I am all for the illuminating forces of competitive capitalism. But this should be for reserved things like discovering who can invest the better mousetrap or the bigger bullshit social media site. We learn from those competitions, we get innovations, consumers benefit.

Society doesn’t learn anything from figuring out who does the greatest job of feeding or housing their families. Nobody learns any new approach to that, nobody really gets actionable information from knowing that filthy rich people get more food.

If you really want a vibrant market of ideas, stop making people waste their brainpower figuring out where their next meal or next insulin dose is coming from. Solve those problems and let them work on more valuable things.

It’s ironic that you’re ignoring FICA payroll taxes, since they fund social security and Medicare, two features of today’s social safety net.

Respectfully, I think discussions of costs are deviating from the more salient point - what do we provide people in this country? Only after we answer that question can we discuss how much it will cost and how to pay for it. I personally think the proposals to increase access to education and healthcare are natural and wise expansions of our current system.

I question whether a UBI would effectively serve as a social safety net. Are it’s supporters really suggesting that it would supplant all other social services, or is it just a proposed addition to things like unemployment insurance, food stamps, section 8 housing, free school lunch, et al?

I can’t speak for Yang but in my ideal implementation, yes. We minimize the government’s intervention in people’s life, no telling them to buy brocolli instead of beer or live in a particular section of town, or don’t donate it to your church rather we let people decide what makes their lives better while giving them enough money to meet their basic needs. The nice thing about the monthly check is you always have the opportunity to do something different next month.
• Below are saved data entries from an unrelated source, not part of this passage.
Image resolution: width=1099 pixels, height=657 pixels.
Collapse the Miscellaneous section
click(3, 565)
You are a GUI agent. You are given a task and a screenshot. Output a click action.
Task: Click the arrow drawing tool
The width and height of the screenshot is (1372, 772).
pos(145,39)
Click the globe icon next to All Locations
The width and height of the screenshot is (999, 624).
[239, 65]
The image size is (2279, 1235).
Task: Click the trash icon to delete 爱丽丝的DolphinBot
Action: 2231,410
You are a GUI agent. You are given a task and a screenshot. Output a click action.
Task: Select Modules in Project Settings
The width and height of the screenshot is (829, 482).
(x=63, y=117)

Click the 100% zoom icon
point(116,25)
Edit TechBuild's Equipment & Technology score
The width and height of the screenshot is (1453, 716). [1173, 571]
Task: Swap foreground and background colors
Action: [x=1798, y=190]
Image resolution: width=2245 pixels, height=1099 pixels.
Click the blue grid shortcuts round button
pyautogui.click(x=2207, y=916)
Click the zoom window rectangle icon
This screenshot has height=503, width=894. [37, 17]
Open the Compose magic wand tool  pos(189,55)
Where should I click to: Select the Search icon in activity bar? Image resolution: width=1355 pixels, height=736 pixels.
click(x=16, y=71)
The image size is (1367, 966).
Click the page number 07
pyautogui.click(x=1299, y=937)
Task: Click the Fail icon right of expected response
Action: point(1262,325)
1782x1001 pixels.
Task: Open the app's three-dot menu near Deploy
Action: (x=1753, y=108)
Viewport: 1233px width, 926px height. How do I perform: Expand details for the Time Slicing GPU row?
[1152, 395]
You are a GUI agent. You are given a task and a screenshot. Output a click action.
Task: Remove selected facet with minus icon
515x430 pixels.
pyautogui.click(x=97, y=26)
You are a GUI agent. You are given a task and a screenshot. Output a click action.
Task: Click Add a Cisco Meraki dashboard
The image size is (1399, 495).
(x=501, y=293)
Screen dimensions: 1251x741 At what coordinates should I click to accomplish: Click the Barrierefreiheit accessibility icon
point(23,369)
Though I am intrigued by the daily payments though the administration costs may out weight the benefits.

Each person picks a primary care physician and the government pays that primary care physician a fixed annual sum; the government pays a hospital a fixed sum for each heart attack… There are several alternatives to the current fee for service method.

Don’t you understand that with food stamps these type people don’t spend those food stamps on food; they sell them at a discount for cash so they can go and buy booze or drugs or whatever?

Yes, I understand that happens. Our current social safety net is too large.